**RECORDS SUPPLIED:**

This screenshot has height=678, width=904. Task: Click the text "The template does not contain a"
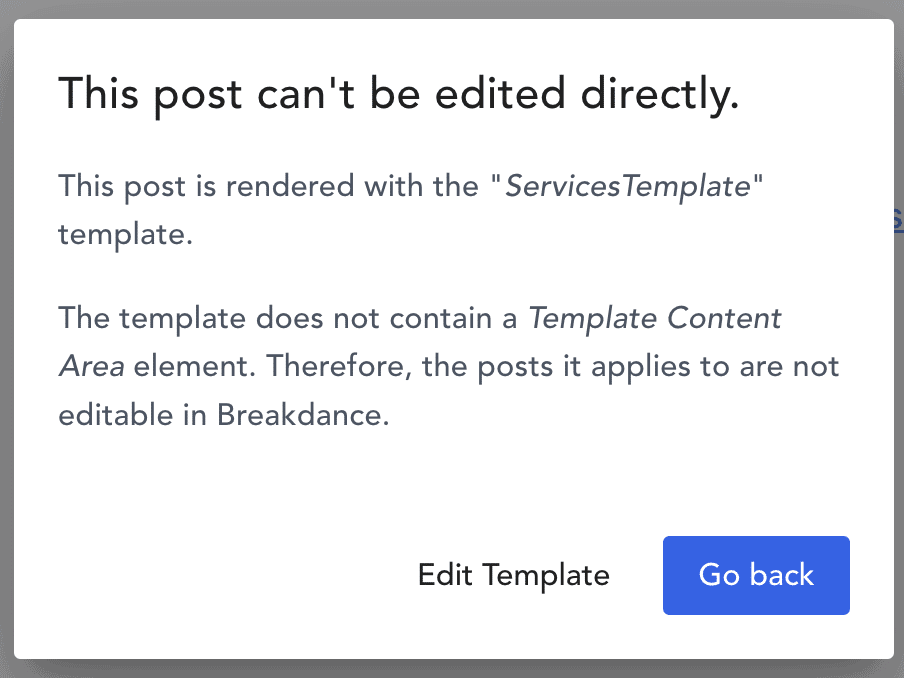pos(288,318)
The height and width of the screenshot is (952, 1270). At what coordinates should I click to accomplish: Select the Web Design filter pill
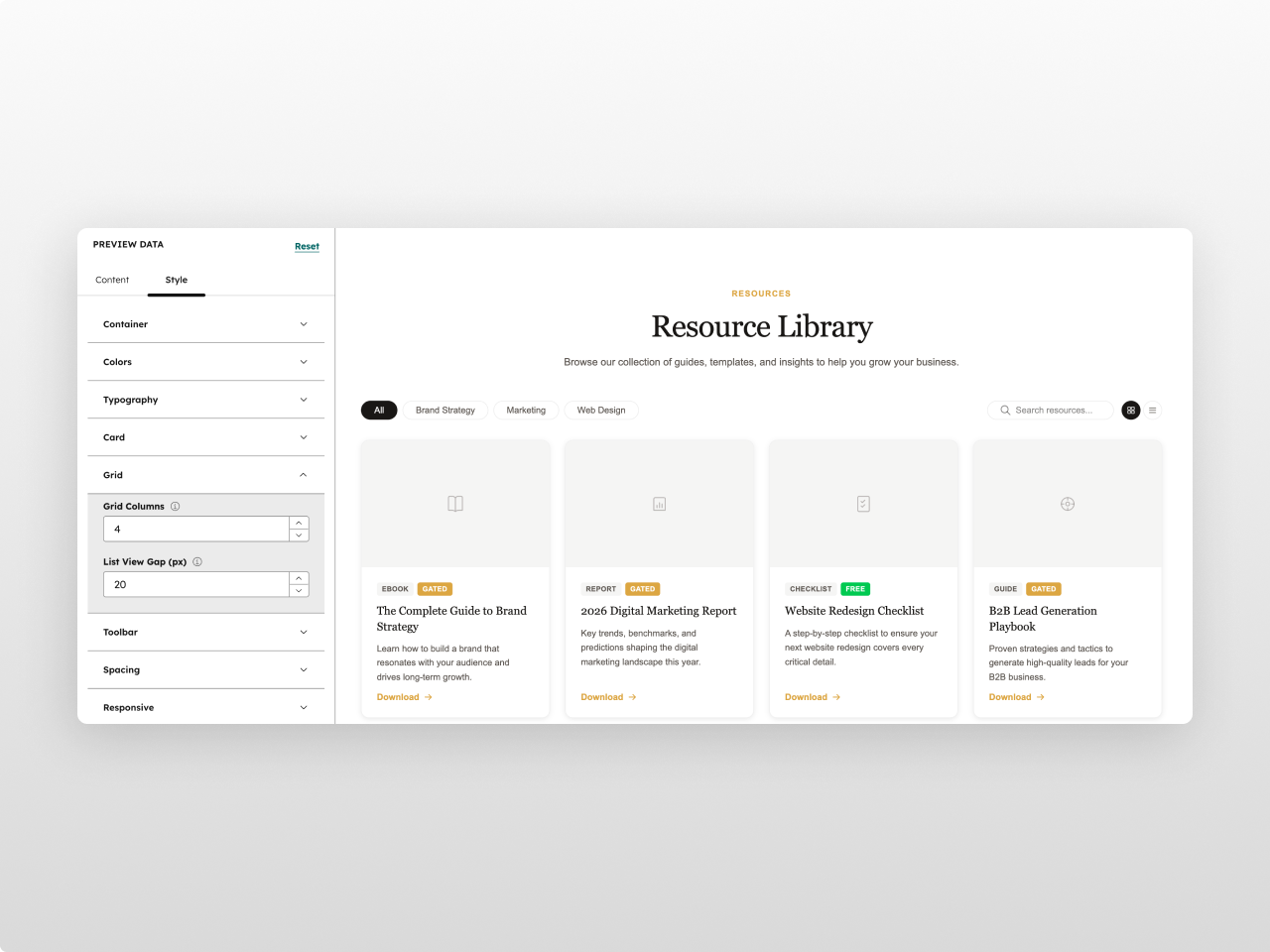[x=601, y=410]
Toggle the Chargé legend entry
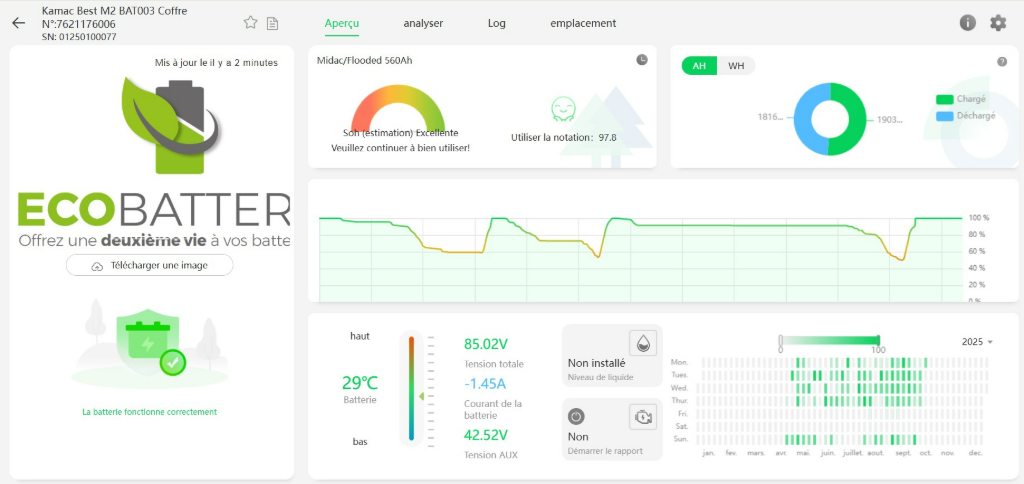This screenshot has height=484, width=1024. pyautogui.click(x=961, y=99)
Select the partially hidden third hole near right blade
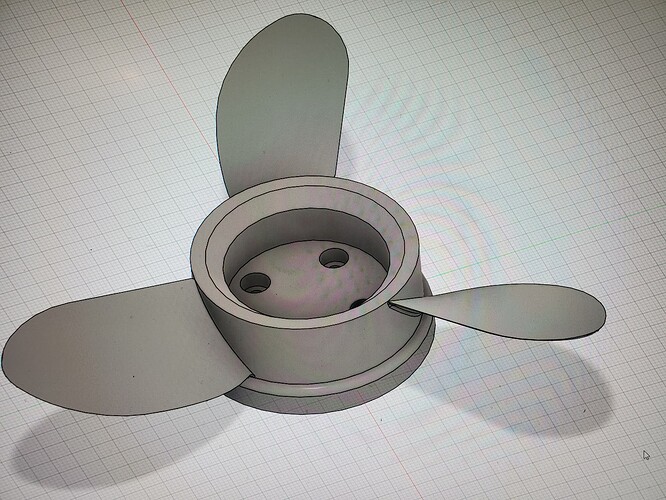Screen dimensions: 666x500 click(x=359, y=303)
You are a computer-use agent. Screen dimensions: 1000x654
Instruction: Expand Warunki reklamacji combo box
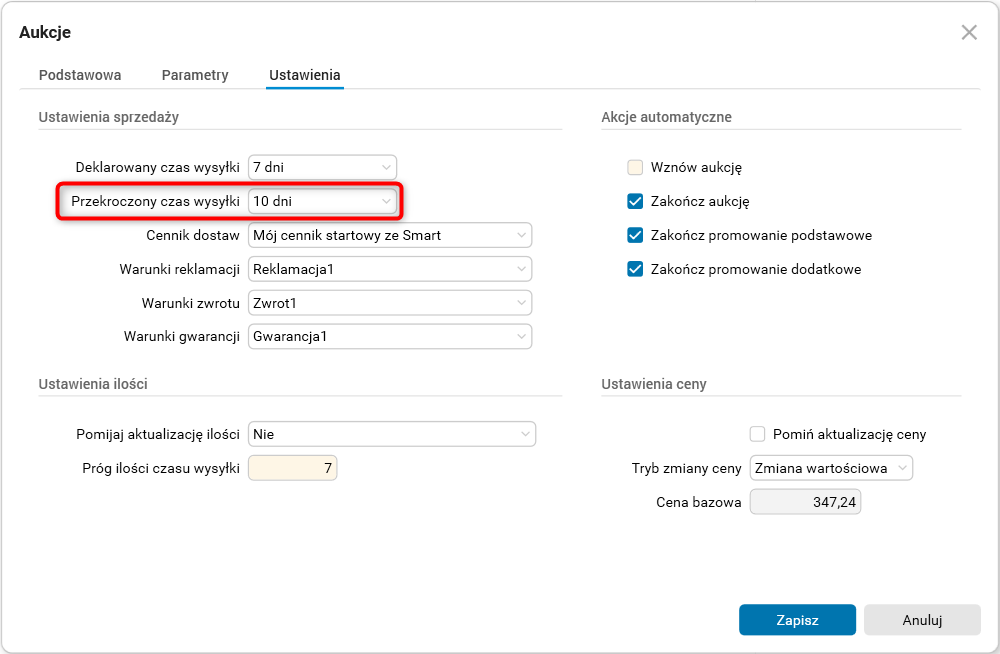pyautogui.click(x=390, y=269)
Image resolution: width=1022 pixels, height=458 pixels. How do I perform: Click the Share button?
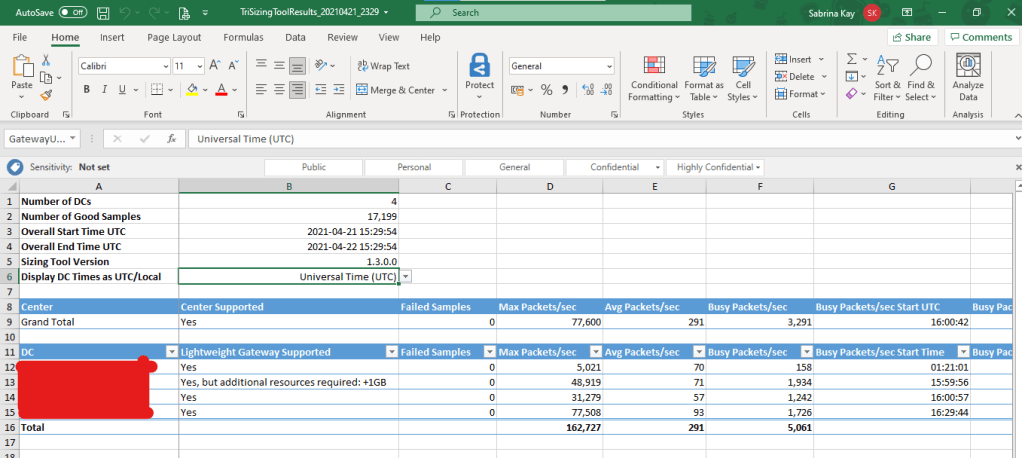pos(910,37)
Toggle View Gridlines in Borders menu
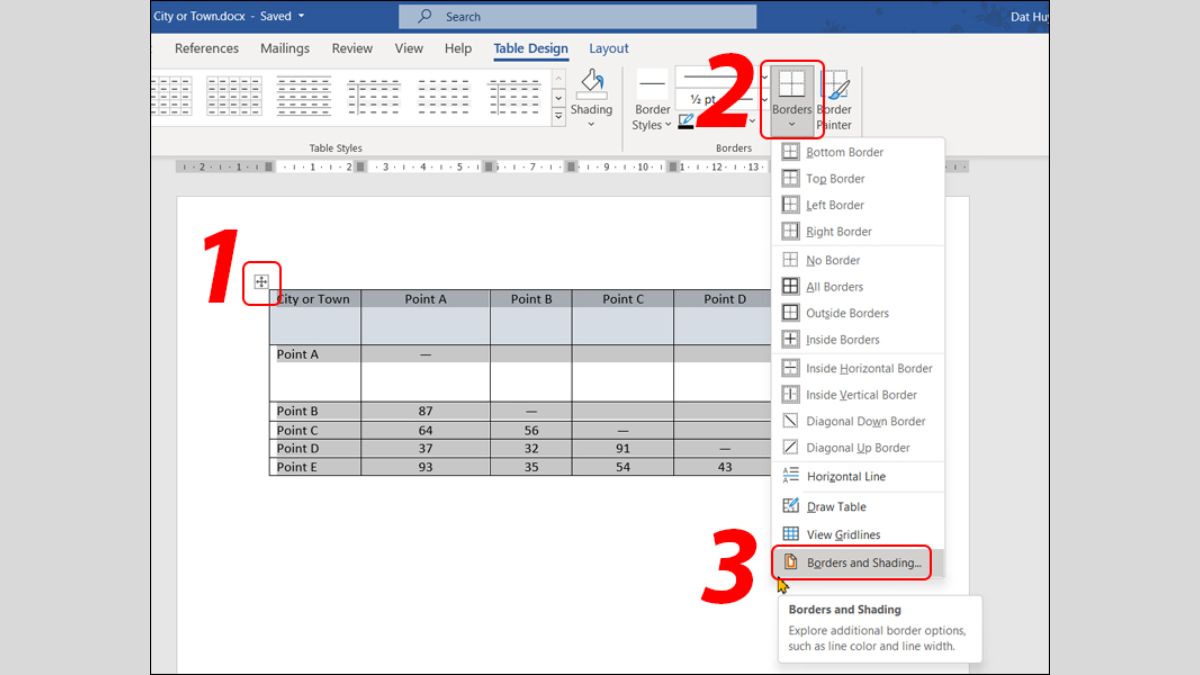This screenshot has width=1200, height=675. click(843, 534)
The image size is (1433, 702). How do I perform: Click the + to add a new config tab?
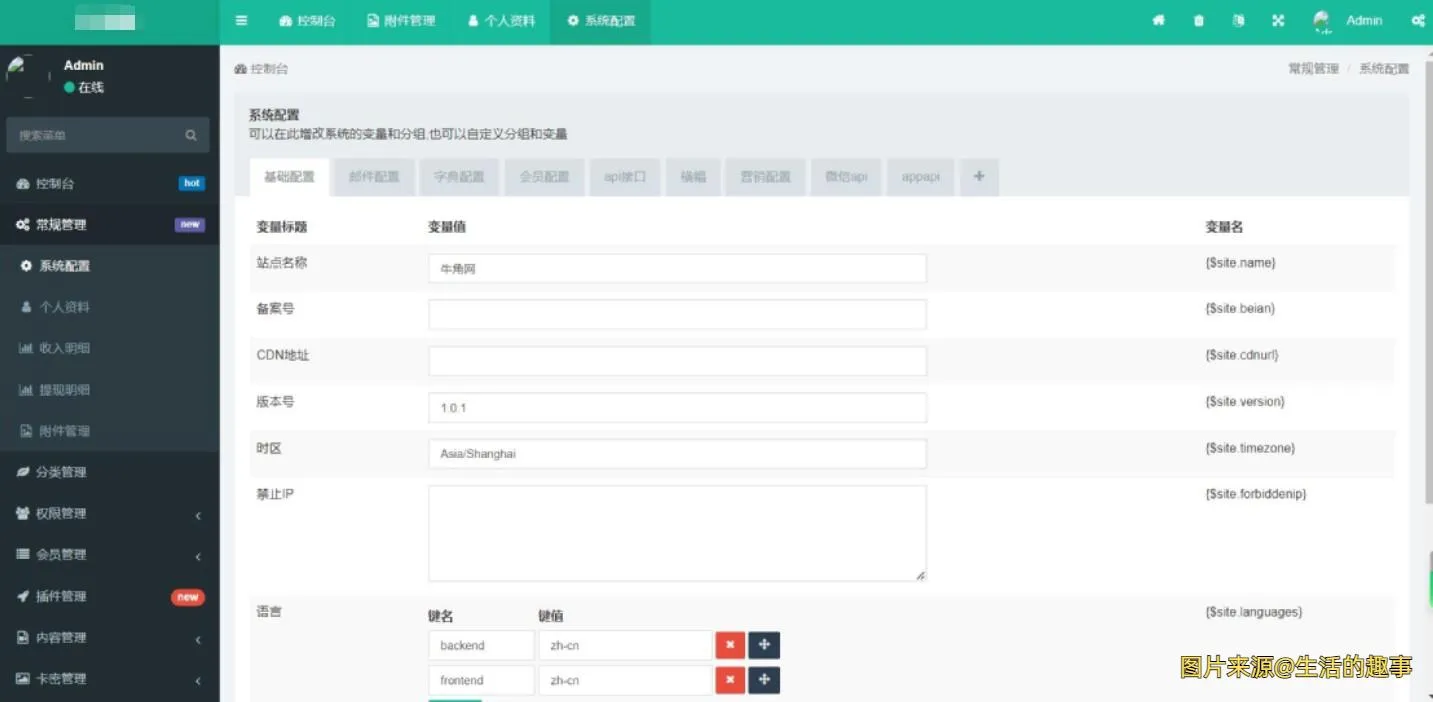979,176
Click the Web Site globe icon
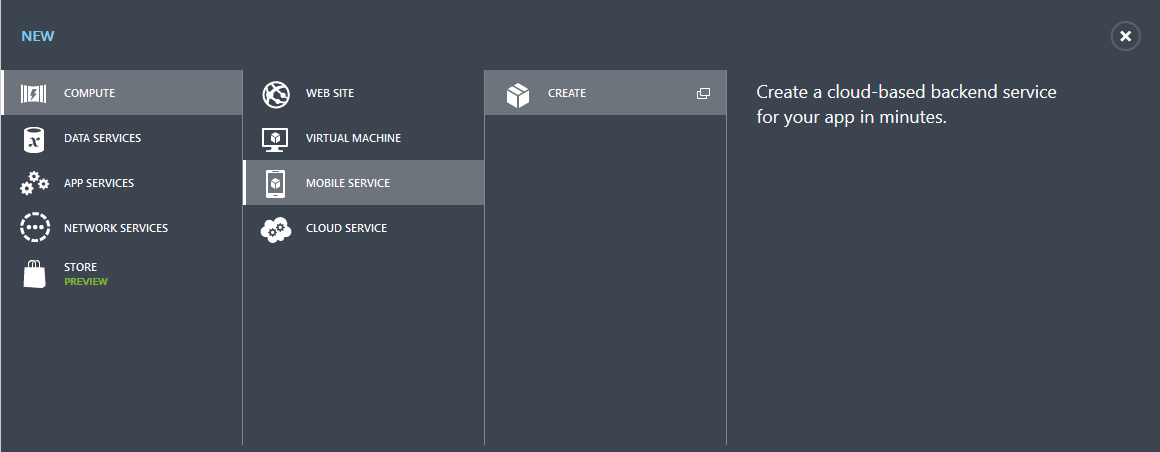This screenshot has height=452, width=1160. coord(276,94)
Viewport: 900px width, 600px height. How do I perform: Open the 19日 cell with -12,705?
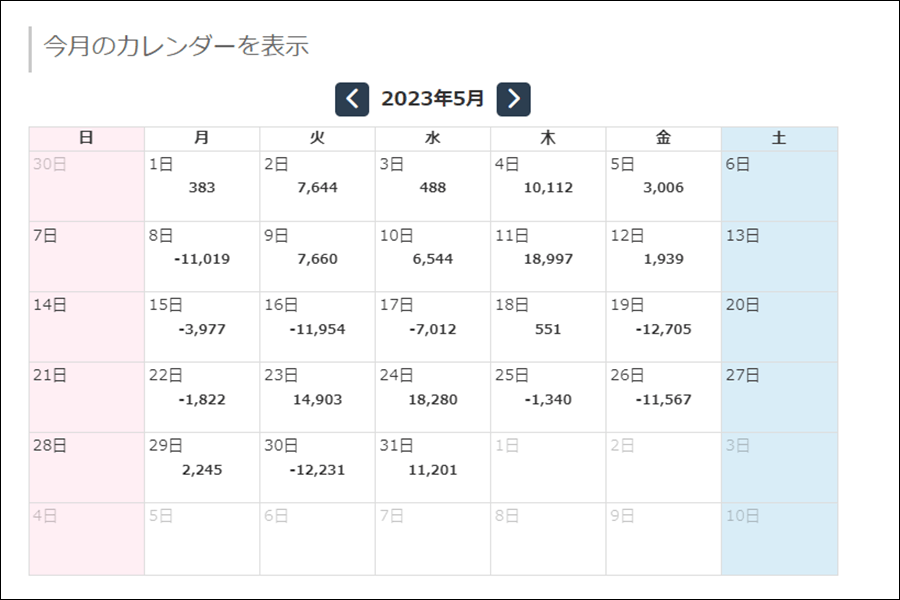(664, 327)
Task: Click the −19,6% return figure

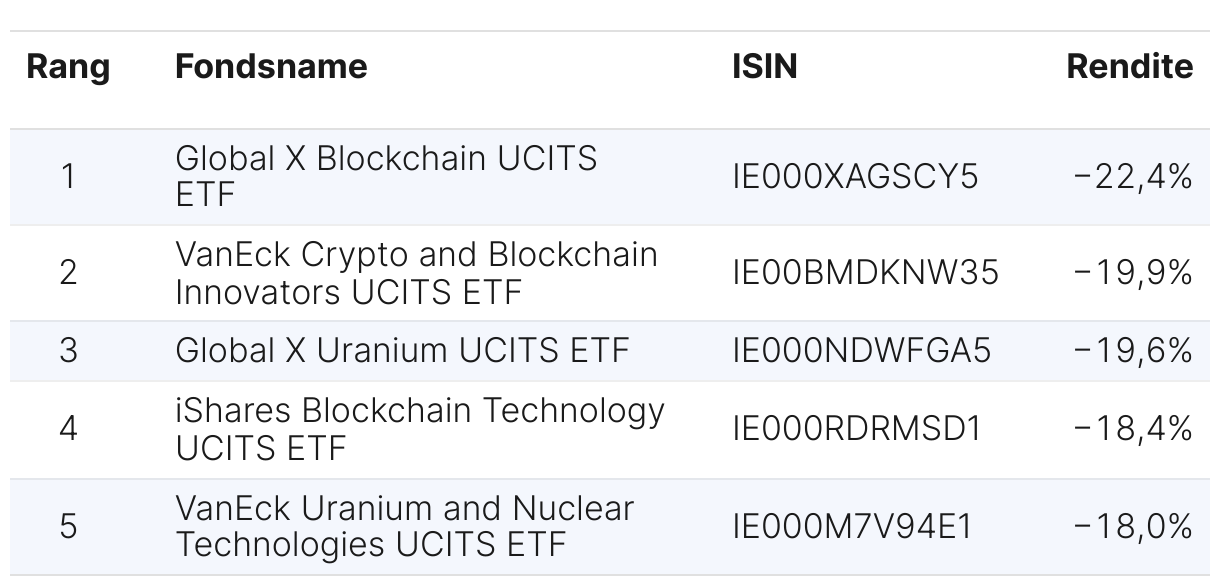Action: click(x=1133, y=350)
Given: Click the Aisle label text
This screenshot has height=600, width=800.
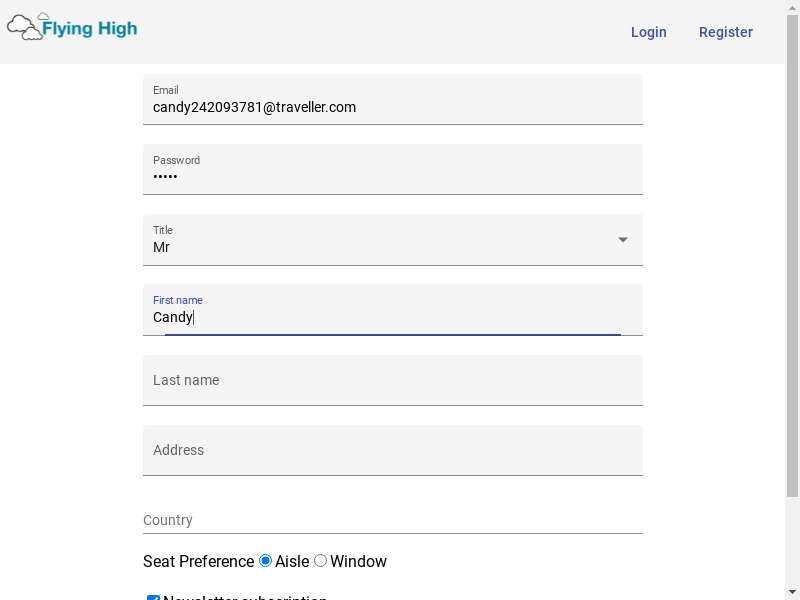Looking at the screenshot, I should [x=292, y=562].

**WHAT IS BEING ASKED:**
Starting with the line that contains "Image resolution: width=1022", print every remaining line of the records above, exactly as it stands. Do not print the pictures.

**OUTPUT BELOW:**
Image resolution: width=1022 pixels, height=458 pixels. How do I perform: Click the Share button?
pos(910,37)
Toggle View Gridlines in Borders menu
This screenshot has width=1200, height=675. click(843, 534)
The image size is (1433, 702). How do I perform: Click the + to add a new config tab?
979,176
Click the Web Site globe icon
This screenshot has height=452, width=1160. coord(276,94)
Viewport: 900px width, 600px height. How do I perform: Open the 19日 cell with -12,705?
(664, 327)
Task: Click the −19,6% return figure

Action: click(x=1133, y=350)
Given: Click the Aisle label text
This screenshot has height=600, width=800.
Looking at the screenshot, I should [x=292, y=562].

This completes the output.